━━ Data supplied

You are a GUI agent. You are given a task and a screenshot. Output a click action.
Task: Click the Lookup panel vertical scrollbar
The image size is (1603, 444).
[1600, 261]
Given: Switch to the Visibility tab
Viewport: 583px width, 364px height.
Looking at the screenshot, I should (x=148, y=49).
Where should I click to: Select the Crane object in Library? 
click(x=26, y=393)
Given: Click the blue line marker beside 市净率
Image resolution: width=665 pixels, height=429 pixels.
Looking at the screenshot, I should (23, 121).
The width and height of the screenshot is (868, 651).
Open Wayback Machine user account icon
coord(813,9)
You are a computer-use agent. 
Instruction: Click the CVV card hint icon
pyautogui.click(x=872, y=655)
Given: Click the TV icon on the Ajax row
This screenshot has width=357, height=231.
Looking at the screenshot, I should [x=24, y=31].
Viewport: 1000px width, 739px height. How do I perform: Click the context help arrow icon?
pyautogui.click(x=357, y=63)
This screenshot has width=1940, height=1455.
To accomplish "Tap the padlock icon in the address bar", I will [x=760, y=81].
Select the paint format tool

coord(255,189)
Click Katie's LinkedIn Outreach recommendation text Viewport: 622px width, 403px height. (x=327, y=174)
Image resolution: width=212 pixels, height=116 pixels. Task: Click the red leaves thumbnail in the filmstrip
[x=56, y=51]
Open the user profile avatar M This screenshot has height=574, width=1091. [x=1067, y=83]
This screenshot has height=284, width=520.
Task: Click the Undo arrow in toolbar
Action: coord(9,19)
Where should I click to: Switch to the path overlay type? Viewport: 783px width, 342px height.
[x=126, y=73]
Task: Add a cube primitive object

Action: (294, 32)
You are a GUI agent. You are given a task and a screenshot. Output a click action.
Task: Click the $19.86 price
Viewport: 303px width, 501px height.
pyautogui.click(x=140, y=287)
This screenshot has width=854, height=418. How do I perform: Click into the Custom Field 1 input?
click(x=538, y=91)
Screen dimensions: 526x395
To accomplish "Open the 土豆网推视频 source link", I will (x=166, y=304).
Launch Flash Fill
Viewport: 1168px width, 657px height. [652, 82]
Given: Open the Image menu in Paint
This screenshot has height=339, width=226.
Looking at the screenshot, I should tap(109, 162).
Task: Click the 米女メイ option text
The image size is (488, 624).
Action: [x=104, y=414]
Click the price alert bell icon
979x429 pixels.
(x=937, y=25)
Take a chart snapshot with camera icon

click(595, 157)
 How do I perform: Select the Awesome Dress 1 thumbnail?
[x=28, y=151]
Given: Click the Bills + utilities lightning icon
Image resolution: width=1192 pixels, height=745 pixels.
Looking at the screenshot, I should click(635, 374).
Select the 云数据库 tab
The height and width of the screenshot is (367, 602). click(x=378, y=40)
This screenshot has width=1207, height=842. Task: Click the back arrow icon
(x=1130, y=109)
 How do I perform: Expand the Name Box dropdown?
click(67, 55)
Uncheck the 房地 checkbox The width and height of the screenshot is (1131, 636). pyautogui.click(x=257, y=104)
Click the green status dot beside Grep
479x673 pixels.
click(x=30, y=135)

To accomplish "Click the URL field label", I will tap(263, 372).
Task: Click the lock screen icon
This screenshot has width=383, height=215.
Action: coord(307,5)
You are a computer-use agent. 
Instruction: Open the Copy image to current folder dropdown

━━━━

- _Written problem_
Give every line of the data above as a Markdown table with the columns Row and Line, numbering the rows in order and leaving out blank lines.

- _Expected output_
| Row | Line |
|---|---|
| 1 | You are a GUI agent. You are given a task and a screenshot. Output a click action. |
| 2 | Task: Click the Lookup panel vertical scrollbar |
| 3 | The image size is (1603, 444). |
| 4 | [1600, 261] |
| 5 | Given: Switch to the Visibility tab |
| 6 | Viewport: 583px width, 364px height. |
| 7 | Looking at the screenshot, I should (x=148, y=49). |
| 8 | Where should I click to: Select the Crane object in Library?  |
| 9 | click(x=26, y=393) |
| 10 | Given: Click the blue line marker beside 市净率 |
| 11 | Image resolution: width=665 pixels, height=429 pixels. |
| 12 | Looking at the screenshot, I should (23, 121). |
| 13 | The width and height of the screenshot is (868, 651). |
| 14 | Open Wayback Machine user account icon |
| 15 | coord(813,9) |
| 16 | You are a computer-use agent.  |
| 17 | Instruction: Click the CVV card hint icon |
| 18 | pyautogui.click(x=872, y=655) |
| 19 | Given: Click the TV icon on the Ajax row |
| 20 | This screenshot has width=357, height=231. |
| 21 | Looking at the screenshot, I should [x=24, y=31]. |
| 22 | Viewport: 1000px width, 739px height. How do I perform: Click the context help arrow icon? |
| 23 | pyautogui.click(x=357, y=63) |
| 24 | This screenshot has width=1940, height=1455. |
| 25 | To accomplish "Tap the padlock icon in the address bar", I will [x=760, y=81]. |
| 26 | Select the paint format tool |
| 27 | coord(255,189) |
| 28 | Click Katie's LinkedIn Outreach recommendation text Viewport: 622px width, 403px height. (x=327, y=174) |
| 29 | Image resolution: width=212 pixels, height=116 pixels. Task: Click the red leaves thumbnail in the filmstrip |
| 30 | [x=56, y=51] |
| 31 | Open the user profile avatar M This screenshot has height=574, width=1091. [x=1067, y=83] |
| 32 | This screenshot has height=284, width=520. |
| 33 | Task: Click the Undo arrow in toolbar |
| 34 | Action: coord(9,19) |
| 35 | Where should I click to: Switch to the path overlay type? Viewport: 783px width, 342px height. |
| 36 | [x=126, y=73] |
| 37 | Task: Add a cube primitive object |
| 38 | Action: (294, 32) |
| 39 | You are a GUI agent. You are given a task and a screenshot. Output a click action. |
| 40 | Task: Click the $19.86 price |
| 41 | Viewport: 303px width, 501px height. |
| 42 | pyautogui.click(x=140, y=287) |
| 43 | This screenshot has width=854, height=418. How do I perform: Click into the Custom Field 1 input? |
| 44 | click(x=538, y=91) |
| 45 | Screen dimensions: 526x395 |
| 46 | To accomplish "Open the 土豆网推视频 source link", I will (x=166, y=304). |
| 47 | Launch Flash Fill |
| 48 | Viewport: 1168px width, 657px height. [652, 82] |
| 49 | Given: Open the Image menu in Paint |
| 50 | This screenshot has height=339, width=226. |
| 51 | Looking at the screenshot, I should tap(109, 162). |
| 52 | Task: Click the 米女メイ option text |
| 53 | The image size is (488, 624). |
| 54 | Action: [x=104, y=414] |
| 55 | Click the price alert bell icon |
| 56 | 979x429 pixels. |
| 57 | (x=937, y=25) |
| 58 | Take a chart snapshot with camera icon |
| 59 | click(595, 157) |
| 60 |  How do I perform: Select the Awesome Dress 1 thumbnail? |
| 61 | [x=28, y=151] |
| 62 | Given: Click the Bills + utilities lightning icon |
| 63 | Image resolution: width=1192 pixels, height=745 pixels. |
| 64 | Looking at the screenshot, I should click(635, 374). |
| 65 | Select the 云数据库 tab |
| 66 | The height and width of the screenshot is (367, 602). click(x=378, y=40) |
| 67 | This screenshot has width=1207, height=842. Task: Click the back arrow icon |
| 68 | (x=1130, y=109) |
| 69 |  How do I perform: Expand the Name Box dropdown? |
| 70 | click(67, 55) |
| 71 | Uncheck the 房地 checkbox The width and height of the screenshot is (1131, 636). pyautogui.click(x=257, y=104) |
| 72 | Click the green status dot beside Grep |
| 73 | 479x673 pixels. |
| 74 | click(x=30, y=135) |
| 75 | To accomplish "Click the URL field label", I will tap(263, 372). |
| 76 | Task: Click the lock screen icon |
| 77 | This screenshot has width=383, height=215. |
| 78 | Action: coord(307,5) |
| 79 | You are a computer-use agent.  |
| 80 | Instruction: Open the Copy image to current folder dropdown |